Right now, my main goal is to make sure that my residence country pension will exceed the amount the US SS will deduct from my US benefits for the fact of having a "foreign" pension. Officially, the US shouldn't have the right to tax a foreign pension (at least the way the treaty is worded), but the way to report it to assure that the US won't demand their taxes is far from clear.
Cheers,
Bev


----------



## FFMralph (Dec 22, 2012)

Were off subject now but as far as pensions go, I believe the treaties only cover SSN equivalents. My research has brought me to believe that private pensions and employer pensions are taxed on the full amount recieved during the tax year. Hear you can only claim the FTC.

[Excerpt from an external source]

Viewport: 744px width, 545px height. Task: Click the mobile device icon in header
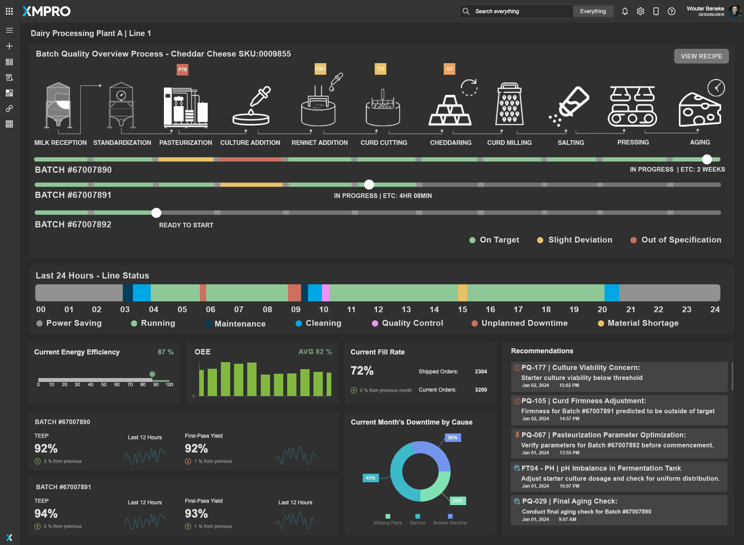pyautogui.click(x=656, y=11)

@Bev. Your word of caution about FEIE and home office deduction was also my thought, but then again why not? You don't have to give up part of the standard deduction when claiming the FEIE.


----------



## Bevdeforges (Nov 16, 2007)

The French system is pretty clear on how you avoid double taxation - on private pensions or on government ones. But the US system seems to limit you to FEIE (for earned income) or FTC for anything else. Sometimes that simply doesn't work out the way it's supposed to.

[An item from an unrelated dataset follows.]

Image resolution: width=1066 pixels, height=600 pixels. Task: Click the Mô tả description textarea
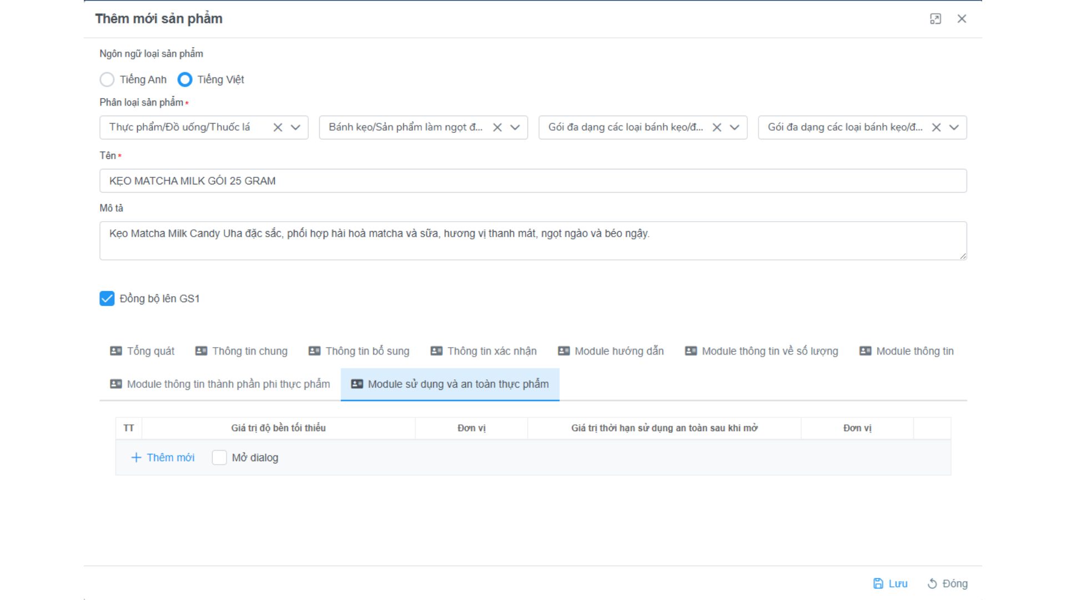(x=533, y=241)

On the other issue - if the FEIE covers your entire salary, you're right. But, if your salary is over the FEIE limits, it's not that simple. (At those income levels, you're most likely itemizing deductions anyhow - and that's where you have to apportion the amounts you're deducting.)
Cheers,
Bev


----------



## FFMralph (Dec 22, 2012)

Let me summarize.

If I take the FEIE and deduct my home office, I have to apportion the amounts of deductions that relate to my excluded earned income. Other deductions not related to the excluded amounts are claimed in full. Got it. It is also so stated in Pub 54.

If I take the FEIE and claim the standard deduction, I do not have to apportion the deduction because there is no way to determine how much of the standard deduction is related to earned income. (At least that is the way I have done it thus far) 

Result: If I have no unexcluded earned income and my non earned income deductible expenses are less than the standard deduction it doesnt help at all.
Furthermore, if the percentage of nonexcluded earned income is small the home office isn't going to help much.
The way I see it is "*Home Office only when claiming the FTC alone and nnot using the FEIE*."


----------